(Dataset entries)
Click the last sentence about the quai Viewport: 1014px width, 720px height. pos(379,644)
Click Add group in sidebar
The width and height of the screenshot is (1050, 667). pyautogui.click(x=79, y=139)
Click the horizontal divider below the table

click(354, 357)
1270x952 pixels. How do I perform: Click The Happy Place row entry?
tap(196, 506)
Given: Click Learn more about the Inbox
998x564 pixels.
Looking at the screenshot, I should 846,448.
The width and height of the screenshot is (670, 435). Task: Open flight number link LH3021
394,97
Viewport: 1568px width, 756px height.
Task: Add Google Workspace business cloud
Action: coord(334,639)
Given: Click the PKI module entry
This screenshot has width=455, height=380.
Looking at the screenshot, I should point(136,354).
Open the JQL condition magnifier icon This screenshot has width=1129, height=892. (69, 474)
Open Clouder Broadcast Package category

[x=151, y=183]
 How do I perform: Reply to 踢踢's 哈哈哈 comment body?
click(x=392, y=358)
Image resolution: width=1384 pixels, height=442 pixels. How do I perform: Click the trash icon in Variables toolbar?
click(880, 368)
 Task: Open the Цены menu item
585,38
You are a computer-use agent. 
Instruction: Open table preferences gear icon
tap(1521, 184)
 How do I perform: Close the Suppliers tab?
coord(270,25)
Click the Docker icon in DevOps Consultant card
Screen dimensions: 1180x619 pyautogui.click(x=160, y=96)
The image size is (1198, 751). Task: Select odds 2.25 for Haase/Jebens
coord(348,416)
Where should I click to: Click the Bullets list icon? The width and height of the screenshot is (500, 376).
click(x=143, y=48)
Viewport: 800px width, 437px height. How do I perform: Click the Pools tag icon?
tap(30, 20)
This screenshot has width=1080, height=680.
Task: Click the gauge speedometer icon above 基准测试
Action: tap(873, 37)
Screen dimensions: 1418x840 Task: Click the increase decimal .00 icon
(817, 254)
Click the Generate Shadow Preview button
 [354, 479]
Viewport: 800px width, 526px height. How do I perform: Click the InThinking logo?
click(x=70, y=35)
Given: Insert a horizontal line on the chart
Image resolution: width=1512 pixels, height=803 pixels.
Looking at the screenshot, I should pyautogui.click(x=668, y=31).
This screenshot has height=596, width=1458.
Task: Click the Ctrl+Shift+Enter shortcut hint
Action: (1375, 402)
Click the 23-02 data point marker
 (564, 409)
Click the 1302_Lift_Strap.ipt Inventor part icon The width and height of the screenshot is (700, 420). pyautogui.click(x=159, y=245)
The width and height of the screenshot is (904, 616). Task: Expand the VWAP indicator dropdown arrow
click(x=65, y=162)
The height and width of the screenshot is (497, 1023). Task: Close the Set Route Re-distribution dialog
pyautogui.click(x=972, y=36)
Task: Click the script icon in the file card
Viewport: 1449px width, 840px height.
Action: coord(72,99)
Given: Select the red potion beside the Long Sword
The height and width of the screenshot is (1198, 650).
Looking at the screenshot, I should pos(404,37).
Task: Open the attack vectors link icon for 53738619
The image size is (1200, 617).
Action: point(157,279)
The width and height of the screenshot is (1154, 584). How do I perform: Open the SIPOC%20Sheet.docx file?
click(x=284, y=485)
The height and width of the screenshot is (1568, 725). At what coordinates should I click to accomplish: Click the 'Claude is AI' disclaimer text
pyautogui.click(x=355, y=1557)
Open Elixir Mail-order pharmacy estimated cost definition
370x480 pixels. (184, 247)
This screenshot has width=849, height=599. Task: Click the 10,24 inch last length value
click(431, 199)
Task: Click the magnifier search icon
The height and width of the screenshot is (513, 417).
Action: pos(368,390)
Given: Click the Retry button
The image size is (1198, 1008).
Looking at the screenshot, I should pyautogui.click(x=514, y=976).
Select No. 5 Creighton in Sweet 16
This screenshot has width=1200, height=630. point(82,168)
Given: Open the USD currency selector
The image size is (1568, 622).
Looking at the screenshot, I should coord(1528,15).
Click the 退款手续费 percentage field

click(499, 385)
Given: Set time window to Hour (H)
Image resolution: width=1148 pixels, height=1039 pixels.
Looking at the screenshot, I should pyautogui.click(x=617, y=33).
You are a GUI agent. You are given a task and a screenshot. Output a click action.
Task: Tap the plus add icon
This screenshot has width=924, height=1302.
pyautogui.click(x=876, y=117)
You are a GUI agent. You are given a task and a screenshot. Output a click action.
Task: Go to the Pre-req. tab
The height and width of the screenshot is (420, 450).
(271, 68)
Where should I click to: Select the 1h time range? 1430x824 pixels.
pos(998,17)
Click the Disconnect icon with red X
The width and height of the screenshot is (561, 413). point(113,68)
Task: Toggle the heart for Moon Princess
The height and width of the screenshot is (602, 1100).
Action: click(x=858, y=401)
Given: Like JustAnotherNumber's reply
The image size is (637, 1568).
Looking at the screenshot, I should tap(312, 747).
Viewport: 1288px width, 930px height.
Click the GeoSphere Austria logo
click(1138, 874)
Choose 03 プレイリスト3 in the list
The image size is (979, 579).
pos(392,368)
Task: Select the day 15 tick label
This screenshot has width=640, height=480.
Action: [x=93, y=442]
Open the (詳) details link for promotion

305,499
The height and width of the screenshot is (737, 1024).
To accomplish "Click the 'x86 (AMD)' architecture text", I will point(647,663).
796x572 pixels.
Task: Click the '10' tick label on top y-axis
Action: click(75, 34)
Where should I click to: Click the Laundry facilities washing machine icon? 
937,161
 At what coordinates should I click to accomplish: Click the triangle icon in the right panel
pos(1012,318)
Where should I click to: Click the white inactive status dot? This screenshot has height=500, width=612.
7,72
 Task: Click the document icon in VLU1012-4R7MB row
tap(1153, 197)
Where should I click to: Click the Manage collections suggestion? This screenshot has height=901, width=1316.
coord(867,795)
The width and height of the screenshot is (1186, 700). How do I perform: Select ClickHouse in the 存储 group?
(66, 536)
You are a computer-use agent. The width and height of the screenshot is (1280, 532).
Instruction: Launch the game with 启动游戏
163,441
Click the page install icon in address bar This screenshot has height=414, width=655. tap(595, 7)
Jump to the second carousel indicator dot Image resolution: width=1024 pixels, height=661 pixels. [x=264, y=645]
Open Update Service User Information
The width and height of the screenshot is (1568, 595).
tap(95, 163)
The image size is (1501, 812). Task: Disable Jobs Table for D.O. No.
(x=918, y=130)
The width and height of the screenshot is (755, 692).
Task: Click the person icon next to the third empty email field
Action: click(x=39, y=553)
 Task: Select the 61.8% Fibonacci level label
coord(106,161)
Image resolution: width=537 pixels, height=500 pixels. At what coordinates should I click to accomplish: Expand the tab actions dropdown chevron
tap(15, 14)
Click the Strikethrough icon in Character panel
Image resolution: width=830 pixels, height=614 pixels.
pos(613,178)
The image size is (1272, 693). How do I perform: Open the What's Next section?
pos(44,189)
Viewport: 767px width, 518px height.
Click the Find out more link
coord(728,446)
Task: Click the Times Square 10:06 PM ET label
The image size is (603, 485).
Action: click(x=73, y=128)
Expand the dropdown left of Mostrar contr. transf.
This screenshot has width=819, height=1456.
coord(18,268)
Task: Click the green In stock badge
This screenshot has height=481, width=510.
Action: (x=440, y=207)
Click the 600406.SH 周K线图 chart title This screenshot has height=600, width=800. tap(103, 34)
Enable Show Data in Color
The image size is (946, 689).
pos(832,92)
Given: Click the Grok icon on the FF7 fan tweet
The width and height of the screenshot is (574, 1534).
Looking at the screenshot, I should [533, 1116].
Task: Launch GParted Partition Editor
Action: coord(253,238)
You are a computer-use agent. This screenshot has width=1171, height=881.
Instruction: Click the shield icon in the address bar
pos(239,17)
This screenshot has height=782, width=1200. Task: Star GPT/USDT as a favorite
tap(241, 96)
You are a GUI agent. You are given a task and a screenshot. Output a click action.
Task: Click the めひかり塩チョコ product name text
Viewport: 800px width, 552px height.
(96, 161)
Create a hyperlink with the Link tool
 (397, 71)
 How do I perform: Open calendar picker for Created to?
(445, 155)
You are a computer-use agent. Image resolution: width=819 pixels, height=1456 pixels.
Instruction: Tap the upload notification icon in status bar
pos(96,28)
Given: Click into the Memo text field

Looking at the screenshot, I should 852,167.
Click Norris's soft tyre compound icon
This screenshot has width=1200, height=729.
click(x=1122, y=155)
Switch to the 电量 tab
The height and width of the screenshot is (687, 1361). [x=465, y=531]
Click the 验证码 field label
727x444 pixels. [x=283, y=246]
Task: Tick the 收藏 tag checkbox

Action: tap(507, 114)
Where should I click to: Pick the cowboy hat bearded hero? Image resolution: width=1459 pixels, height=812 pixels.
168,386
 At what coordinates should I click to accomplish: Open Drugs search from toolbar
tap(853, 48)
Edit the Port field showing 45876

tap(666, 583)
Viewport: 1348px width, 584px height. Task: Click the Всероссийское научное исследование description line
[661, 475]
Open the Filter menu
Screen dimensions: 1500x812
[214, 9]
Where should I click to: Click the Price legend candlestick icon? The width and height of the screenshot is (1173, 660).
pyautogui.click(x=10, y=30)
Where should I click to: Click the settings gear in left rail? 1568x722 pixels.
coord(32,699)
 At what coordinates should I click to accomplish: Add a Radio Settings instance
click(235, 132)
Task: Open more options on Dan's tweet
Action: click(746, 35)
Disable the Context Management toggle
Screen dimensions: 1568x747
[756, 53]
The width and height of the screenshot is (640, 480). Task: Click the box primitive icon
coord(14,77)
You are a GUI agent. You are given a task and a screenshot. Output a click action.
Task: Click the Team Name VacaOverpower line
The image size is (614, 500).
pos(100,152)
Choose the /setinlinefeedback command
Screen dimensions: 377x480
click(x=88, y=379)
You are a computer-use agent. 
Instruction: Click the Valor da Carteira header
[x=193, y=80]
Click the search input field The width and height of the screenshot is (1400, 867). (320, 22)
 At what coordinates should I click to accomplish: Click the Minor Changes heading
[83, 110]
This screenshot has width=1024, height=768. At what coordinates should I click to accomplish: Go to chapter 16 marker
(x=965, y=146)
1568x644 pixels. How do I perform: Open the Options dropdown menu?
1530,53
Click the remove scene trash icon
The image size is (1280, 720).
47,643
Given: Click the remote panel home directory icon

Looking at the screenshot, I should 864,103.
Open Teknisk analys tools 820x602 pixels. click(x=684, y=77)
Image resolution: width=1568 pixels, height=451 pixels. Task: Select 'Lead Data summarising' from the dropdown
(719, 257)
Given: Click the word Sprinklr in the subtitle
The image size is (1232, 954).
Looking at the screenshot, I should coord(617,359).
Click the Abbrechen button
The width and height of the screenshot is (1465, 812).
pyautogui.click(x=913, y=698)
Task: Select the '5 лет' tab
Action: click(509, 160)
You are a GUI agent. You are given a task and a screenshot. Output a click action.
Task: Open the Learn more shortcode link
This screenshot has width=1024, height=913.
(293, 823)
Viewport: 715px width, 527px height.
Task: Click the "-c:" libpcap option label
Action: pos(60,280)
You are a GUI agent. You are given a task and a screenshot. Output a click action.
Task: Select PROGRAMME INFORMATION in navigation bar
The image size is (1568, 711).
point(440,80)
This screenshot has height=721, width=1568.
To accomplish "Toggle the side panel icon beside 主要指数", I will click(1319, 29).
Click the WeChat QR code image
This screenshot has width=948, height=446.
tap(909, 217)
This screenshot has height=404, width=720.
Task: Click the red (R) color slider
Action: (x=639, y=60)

• **PROBLEM STATEMENT**: Lines to set down from above: the line with "The image size is (614, 500).", the line with "Given: Click the word", and every line between, each exactly as written.

• **EXERCISE OUTPUT**:
The image size is (614, 500).
pos(100,152)
Choose the /setinlinefeedback command
Screen dimensions: 377x480
click(x=88, y=379)
You are a computer-use agent. 
Instruction: Click the Valor da Carteira header
[x=193, y=80]
Click the search input field The width and height of the screenshot is (1400, 867). (320, 22)
 At what coordinates should I click to accomplish: Click the Minor Changes heading
[83, 110]
This screenshot has width=1024, height=768. At what coordinates should I click to accomplish: Go to chapter 16 marker
(x=965, y=146)
1568x644 pixels. How do I perform: Open the Options dropdown menu?
1530,53
Click the remove scene trash icon
The image size is (1280, 720).
47,643
Given: Click the remote panel home directory icon

Looking at the screenshot, I should 864,103.
Open Teknisk analys tools 820x602 pixels. click(x=684, y=77)
Image resolution: width=1568 pixels, height=451 pixels. Task: Select 'Lead Data summarising' from the dropdown
(719, 257)
Given: Click the word Sprinklr in the subtitle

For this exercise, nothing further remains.